As someone who grew up in libraries, and then went on to work on the youtube cdn for a while, my opinions on digital media organization have evolved pretty significantly. I'll be outlining my personal media organization principles, some observations on the differening nuances between media types, physical media ripping & tagging, and some more here.
The hope here is to show people that their own, local media server is accomplishable with just a bit of intentful organizing underpinning it. I'll also have a little bit about some miscellaneous playback hurdles of UHD blu-rays and audio formats, as a treat.
Music
My general thought here is that most users turn to Streaming Music providers due to scaling limitations with the "traditional" music organization structure: {artist}/{album}/{track}. Once you get into the 1000 - 10,000 artist range, it becomes difficult to interact with the library, outside of perhaps some specific few artists. The first problem to tackle is: how do you organize your music files themselves? Certainly not like that.
Organization Principles
I'd been lugging around a folder full of .mp3s and .wavs and .oggs for upwards of a decade, when I made the mistake of using beets to try and manage it. After beets crashed mid-run, I found myself needing to re-build my library from scratch. The easiest way to do this 'data warehousing' was to organize all my music by "where did this come from". My directory structure looks something like this:
- audio
- physical
- bd
- cassete
- cd
- vinyl
- digital
- archive.org
- bandcamp
- indie
- nielcic
- msx
- rips
- sets
- steam
- takeouts
- itunes
- misc
Astute readers will note the load-bearing misc folder as the holding bag for all the old/legacy files. The goal is to largely de-duplicate those against the other, better organized source directories over time. Dumping your entire library into a misc folder is a great starting point going forward, at the least.

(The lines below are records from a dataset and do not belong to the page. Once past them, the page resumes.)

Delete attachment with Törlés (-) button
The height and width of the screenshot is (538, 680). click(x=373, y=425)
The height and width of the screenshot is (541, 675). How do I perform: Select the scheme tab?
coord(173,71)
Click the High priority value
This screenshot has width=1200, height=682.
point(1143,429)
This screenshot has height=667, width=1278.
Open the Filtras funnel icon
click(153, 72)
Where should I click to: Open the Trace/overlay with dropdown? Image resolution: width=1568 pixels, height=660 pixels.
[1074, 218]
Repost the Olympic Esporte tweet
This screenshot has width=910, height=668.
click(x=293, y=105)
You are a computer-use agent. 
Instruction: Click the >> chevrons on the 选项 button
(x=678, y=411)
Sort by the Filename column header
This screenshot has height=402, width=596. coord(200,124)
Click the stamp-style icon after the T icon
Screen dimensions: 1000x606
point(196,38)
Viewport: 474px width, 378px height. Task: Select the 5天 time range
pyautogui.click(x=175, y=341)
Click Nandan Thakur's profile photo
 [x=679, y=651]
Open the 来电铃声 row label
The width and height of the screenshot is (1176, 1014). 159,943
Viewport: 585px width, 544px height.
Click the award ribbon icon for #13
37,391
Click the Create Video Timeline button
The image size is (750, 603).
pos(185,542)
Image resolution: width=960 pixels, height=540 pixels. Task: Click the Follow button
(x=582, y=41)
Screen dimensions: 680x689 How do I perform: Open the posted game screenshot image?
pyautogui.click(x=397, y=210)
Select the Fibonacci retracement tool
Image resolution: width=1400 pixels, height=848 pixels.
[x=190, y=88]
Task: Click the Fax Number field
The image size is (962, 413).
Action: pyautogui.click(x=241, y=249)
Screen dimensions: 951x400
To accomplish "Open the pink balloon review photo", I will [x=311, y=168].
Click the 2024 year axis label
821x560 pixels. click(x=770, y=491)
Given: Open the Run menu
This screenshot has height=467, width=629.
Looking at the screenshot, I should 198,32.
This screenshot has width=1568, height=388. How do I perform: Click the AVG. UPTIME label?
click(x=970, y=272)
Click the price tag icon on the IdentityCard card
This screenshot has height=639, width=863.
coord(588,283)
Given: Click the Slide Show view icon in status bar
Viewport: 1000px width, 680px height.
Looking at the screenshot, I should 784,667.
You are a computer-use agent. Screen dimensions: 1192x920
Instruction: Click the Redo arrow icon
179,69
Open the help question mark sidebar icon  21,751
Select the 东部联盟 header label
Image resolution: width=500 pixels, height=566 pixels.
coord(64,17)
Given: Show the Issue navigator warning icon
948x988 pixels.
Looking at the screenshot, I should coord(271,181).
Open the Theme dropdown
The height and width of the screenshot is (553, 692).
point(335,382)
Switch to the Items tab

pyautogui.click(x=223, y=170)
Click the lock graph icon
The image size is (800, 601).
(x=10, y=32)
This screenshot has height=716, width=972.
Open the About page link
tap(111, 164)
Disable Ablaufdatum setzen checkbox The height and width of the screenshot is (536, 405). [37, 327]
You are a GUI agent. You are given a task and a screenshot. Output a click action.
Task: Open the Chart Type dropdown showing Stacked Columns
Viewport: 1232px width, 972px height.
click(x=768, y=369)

Broadly, this enables a few different long-term strategies:
- rebuilding after data loss becomes easier to batch
- you can handle duplicates/overlaps cleanly, especially by picking at the top-level "source" level, e.g. bandcamp over steam as sometimes steam releases are poorly tagged mp3s.
- source/file progeny are usually not tagged, but this way the information is persisted
The flip side is that the relatively flat {artist}/{album}/{track} structure is useful as a 'browsing catalogue' of a library. Thankfully, this is also cheaply accomplished with hard-links.
Hard-linking and libraries
If you're not familiar with hard-linking and inodes, the gist is that an inode is the underlying "file" full of bytes, while the "link" is just the full path in the filesystem, e.g. /mnt/pool/library/soundtracks/Takeharu Ishimoto/すばらしきこのせかい + The World Ends with You/13. Three Minutes Clapping.flac. Hard-linking is just a way to provide access to the one file at two (or more) paths in a file system. Sym linking or soft linking are weaker versions of this.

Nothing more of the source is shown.